266 A.D. 795 | N.Y. App. Div. | 1943
Lead Opinion
Dissenting Opinion
(dissenting). I dissent and vote to reverse the decree insofar as appealed from, to sustain the objections of appellant to the second partial and separate tentative decree, to direct a hearing of the claim, and to award such damages as may have been sustained by appellant.
By this condemnation proceeding, the fee to the beds of certain streets was taken by the City of Few York for the purposes of the Few York City Housing Authority, “ Subject, however, to all public easements in said streets, avenues and public places.” By virtue of undisputed franchises, pursuant to which equipment was placed in these streets, claimant had a compensable interest in the real property so taken.
The prime question presented is whether the term “public easements” as here used comprehends the property of the claimant in the streets. I do not think that it does. The utility easement was private property and incident to the claimant’s franchises, which are taxable, inheritable, alienable, subject to levy and sale under execution, to condemnation under the exercise of eminent domain, and invested generally with the attributes of property. (People v. O’Brien, 111 N. Y. 1, 41.) It is real property which cannot be taken without compensation. (People ex rel. Postal Tel.-Cable Co. v. Bd. Tax Comrs., 181 App. Div. 777, 781.) My opinion is that the utility easement constitutes an added burden on the fee, analogous to that of the use of a street for railroad purposes. (Craig v.
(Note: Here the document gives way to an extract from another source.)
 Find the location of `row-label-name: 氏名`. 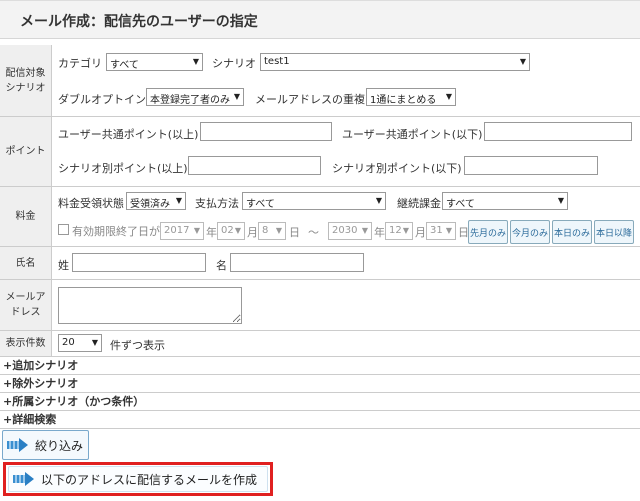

Rochester City & Brighton R. R. Co., 39 N. Y. 404, 407; Bradley v. Degnon Contracting Co., 224 N. Y. 60, 68, 69.) That was the holding as to gas pipes in Matter of Bloomfield Gas-light Co. v. Calkins (62 N. Y. 386), and a suggested distinction there made between a country highway and a city street seems to have been disapproved in Osborne v. Auburn Telephone Co. (189 N. Y. 393, 397, 398). In any ease, when the easement is established and property rights of claimant brought into being, they exist independently of the public usage and are not public easements. A public easement is one that runs in favor of the public generally. The easement of the utility, although devoted to a public use, is essentially private property. It seems clear to me that, for the purpose of condemnation, the utility easement is part of the “ real property ” and is independent of the “ street.” (Administrative Code of the City of New York, §§ B15-1.0, E15-1.0; L. 1937, ch. 929.)
The nature of the easement as private property sharply distinguishes this case from the authority of New Eng. Tel. Co. v. Boston Terminal Co. (182 Mass. 397), where it was held that under the law of the Commonwealth of Massachusetts a utility was given no more than a revocable license to use the street. The distinction has been observed in New York Telephone Co. v. State of New York (169 App. Div. 310, aifd. 218 N. Y. 738). In taking the fee subject only to public easements, the private easement of the claimant was included in the taking. (Jackson v. State of New York, 213 N. Y. 34, 36.)
The decree, insofar as appealed from, should be reversed, the objections of claimant to the second partial and separate tentative decree should he sustained, a hearing of the claim should be directed and an award made for such damages as appellant may have sustained by the taking.